How long, O Lord?
The honest lament
David begins one psalm with a question that sounds almost too raw for prayer: How long, O Lord? Will you forget me forever? How long will you hide your face from me? He does not dress up his anguish in pious language or pretend to a peace he does not feel. He flings his complaint directly at God — and the Holy Spirit saw fit to preserve it as Scripture.
This is permission many believers have never given themselves. We assume that faith means never questioning, that the godly response to desolation is a serene acceptance, and that the cry how long is a failure of trust. But a third of the psalms are laments like this one, full of raw complaint, honest questioning, even accusation flung Godward. The Bible's own prayer book is soaked in this kind of honesty.
And notice where David's lament goes. Having poured out the raw complaint, he turns: but I have trusted in your steadfast love; my heart shall rejoice in your salvation. The lament does not stay in the depths; it moves, through honesty, toward trust. This is the shape of biblical lament — not despair that gives up, and not denial that pretends, but honest complaint carried directly to God and there turned, slowly, back toward hope. You are allowed to ask how long. Just be sure, like David, to ask it of God.
“How long, LORD? Will you forget me forever? How long will you hide your face from me?”
— David — Psalm 13:1 (WEB)
Give yourself the psalms' permission to lament — carrying raw, honest complaint directly to God, and letting the honesty move you, like David, back toward trust.
“But I trust in your lovingkindness. My heart rejoices in your salvation.”
Somewhere we absorbed the idea that faith must stay composed, so we file the raw cry under unbelief and seal the anguish away, growing polite with a God we have quietly stopped telling the truth. The interior work is to take back the psalms' permission — to see that carrying the complaint straight to God is itself an act of faith, not a lapse from it — and to let the honesty travel, as David's did, from raw protest toward trust.
This week, pray a lament: bring God your actual anguish and questions without dressing them up, as the psalmists do, and then, like David, turn the honesty toward trust, ending with a deliberate statement of confidence in his steadfast love.
Sealed anguish does not honor God; it slowly empties the relationship, leaving a performed calm where there used to be a person. The questions flung Godward in the psalms are not faith failing but faith refusing to go silent — and the asking itself, kept aimed at him, is what carries the heart back toward trust.

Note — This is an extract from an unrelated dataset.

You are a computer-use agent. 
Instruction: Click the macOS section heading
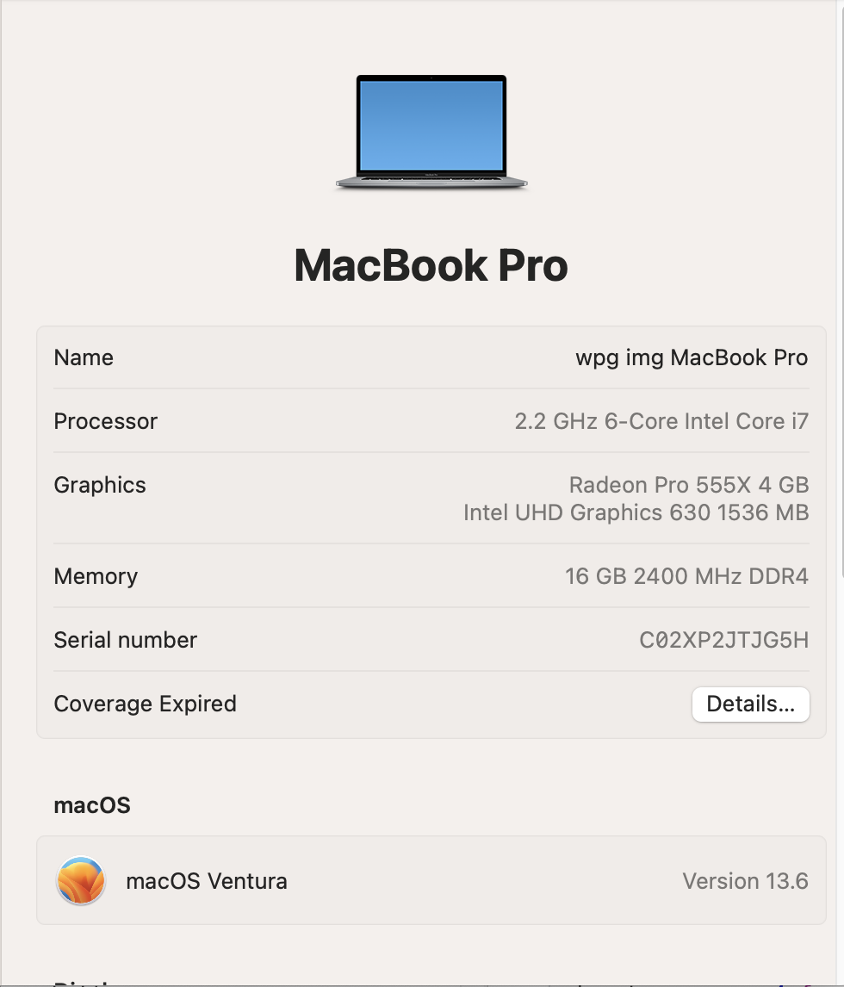92,805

Many of us believe that real faith never questions, that the only acceptable response to desolation is serene acceptance, and that to cry how long, O Lord is a failure of trust to be suppressed. So we bottle the anguish, perform a peace we do not feel, and grow distant from a God we are no longer honest with. The psalms give us radical permission to do otherwise.
A third of the psalter is lament — raw complaint, hard questions, even accusation, carried directly to God. This honesty is not the opposite of faith; it is an act of faith, because it keeps talking to God instead of about him, and it brings the real self, anguish and all, into the relationship. And biblical lament moves: from complaint, through honesty, toward trust, as David's does. You are allowed to ask how long — just be sure to ask it of God, and to let the asking carry you, like David, back toward hope.
- Do I believe real faith never questions or cries how long?
- Am I performing a peace I do not feel instead of lamenting honestly?
- Can I carry my raw complaint to God and let it move me toward trust?
Lord, I have believed that faith must never question, so I bottle my anguish and fake a peace I do not feel. Teach me the honesty of the psalms. Let me cry how long directly to you, and carry me, through the honesty, back to trust in your steadfast love. Amen.